Gorilla injures 1 during brief escape at zoo

COLUMBIA, S.C. - A 390-pound gorilla grabbed some low-hanging bamboo to scale a wall at a South Carolina zoo Friday, escaping his enclosure and tackling a worker before returning to his pen about five minutes later.

The gorilla at Riverbanks Zoo and Gardens ran into a pizza-stand employee who curled up and played dead to try to avoid further injuries, officials said. The man, who works for Aramark Corp., was taken to a hospital and released a short time later with cuts and bruises.

Zoo executive director Satch Krantz said the worker heard a strange sound, saw the gorilla outside the enclosure and turned to run.

'Then the gorilla did what gorillas do,' he said.

The animal quickly closed the 30-foot gap between them and knocked the worker down. Two minutes later, the gorilla went over another wall and back into his enclosure.

'By then, the gorilla realized he was probably somewhere he shouldn't have been and wanted to go home,' Krantz said.

'Rockefeller' jury rejects man's insanity claim

BOSTON - The man who called himself Clark Rockefeller claimed he was delusional and communicating telepathically with his 7-year-old daughter, who was telling him she was in danger.

In the end, a jury did not believe his claims that insanity drove him to kidnap her from a Boston street and race to Baltimore to a new house he had bought for them.

Rockefeller, a German national whose real name is Christian Karl Gerhartsreiter, was convicted Friday of kidnapping the girl during a July supervised visit. He was sentenced to four to five years in state prison.

The jury rejected his defense that he was suffering from a delusional order and felt compelled to 'save' his daughter, Reigh Boss, after he lost custody of her to his ex-wife Sandra Boss. Instead, the jury found that he knew that it was criminally and morally wrong to take the girl away from her mother in violation of a custody order.

DC holocaust museum reopens after shooting

WASHINGTON - Hundreds of visitors streamed into the U.S. Holocaust Memorial Museum as it opened Friday for the first time since a security guard was shot to death by a man authorities identified as a rifle-toting 88-year-old white supremacist.

The museum, which was closed Thursday for a day of mourning, opened shortly after 10 a.m. Officials said the crowds seemed to be about the same size as usual this time of year.

Many visitors said they were determined not to let the shooting keep them away.

Liz Johnson, 35, led a group of 12 Girl Scouts dressed in lavender T-shirts.

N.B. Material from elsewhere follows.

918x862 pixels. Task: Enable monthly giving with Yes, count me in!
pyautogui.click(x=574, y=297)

The members of the Dallas troop were among the first in line.

'To say that we can't do this because of this event is that man winning,' Johnson said. 'We're not going to let him win.'

Two Mount McKinley climbers fall to deaths

ANCHORAGE, Alaska - Two experienced climbers have fallen to their deaths on Alaska's Mount McKinley.

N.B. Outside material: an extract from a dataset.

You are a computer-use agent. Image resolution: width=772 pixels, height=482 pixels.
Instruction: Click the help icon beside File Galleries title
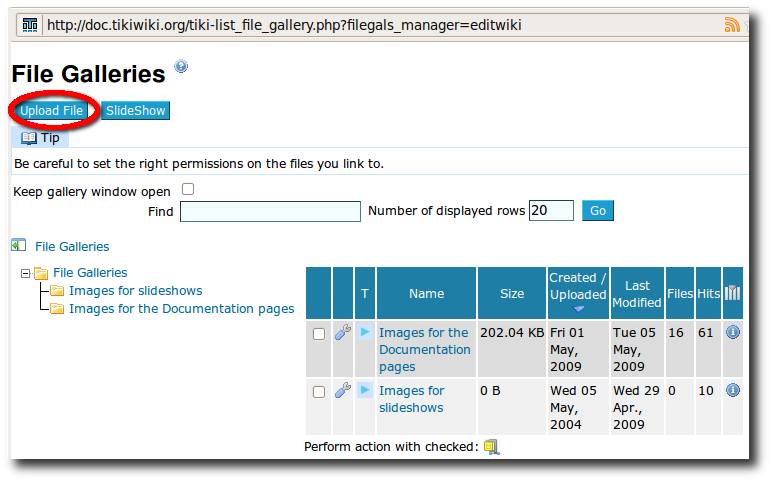(x=181, y=66)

National Park Service rangers recovered the bodies of 39-year-John Mislow of Newton, Mass., and 36-year-old Andrew Swanson of Minneapolis.

The climbers, both doctors, were roped together when they fell Thursday afternoon along Messner Couloir, a steep, hourglass-shaped snow gully on the 20,320-foot mountain, North America's tallest peak.

Park Service spokeswoman Maureen McLaughlin said many factors about the fall remain unknown, including its starting point and whether the climbers were ascending or descending the mountain, which is in Denali National Park and Preserve.

McLaughlin said the men fell at least 2,000 feet.

Plane with 145 on board goes off taxi-way

n FORT COLLINS, Colo. - Allegiant Air said the nose gear of one of its planes ran off a taxi-way at the Fort Collins-Loveland Municipal Airport on Friday, but none of the 145 passengers and crew was injured.

Allegiant spokeswoman Tyri Squyres said the MD-83 landed safely and was taxiing to the terminal when it became stuck at about 10:30 a.m.

Landowners close to deals on memorial

PITTSBURGH - The government is close to reaching a deal with several western Pennsylvania landowners who have property on the site where a Flight 93 National Memorial is to be built, possibly eliminating the need for the National Park Service to seize the land.

Several landowners said Friday that negotiations in the past week have been more productive than the years of talks since Flight 93 plunged into a field in the Sept. 11, 2001, attacks.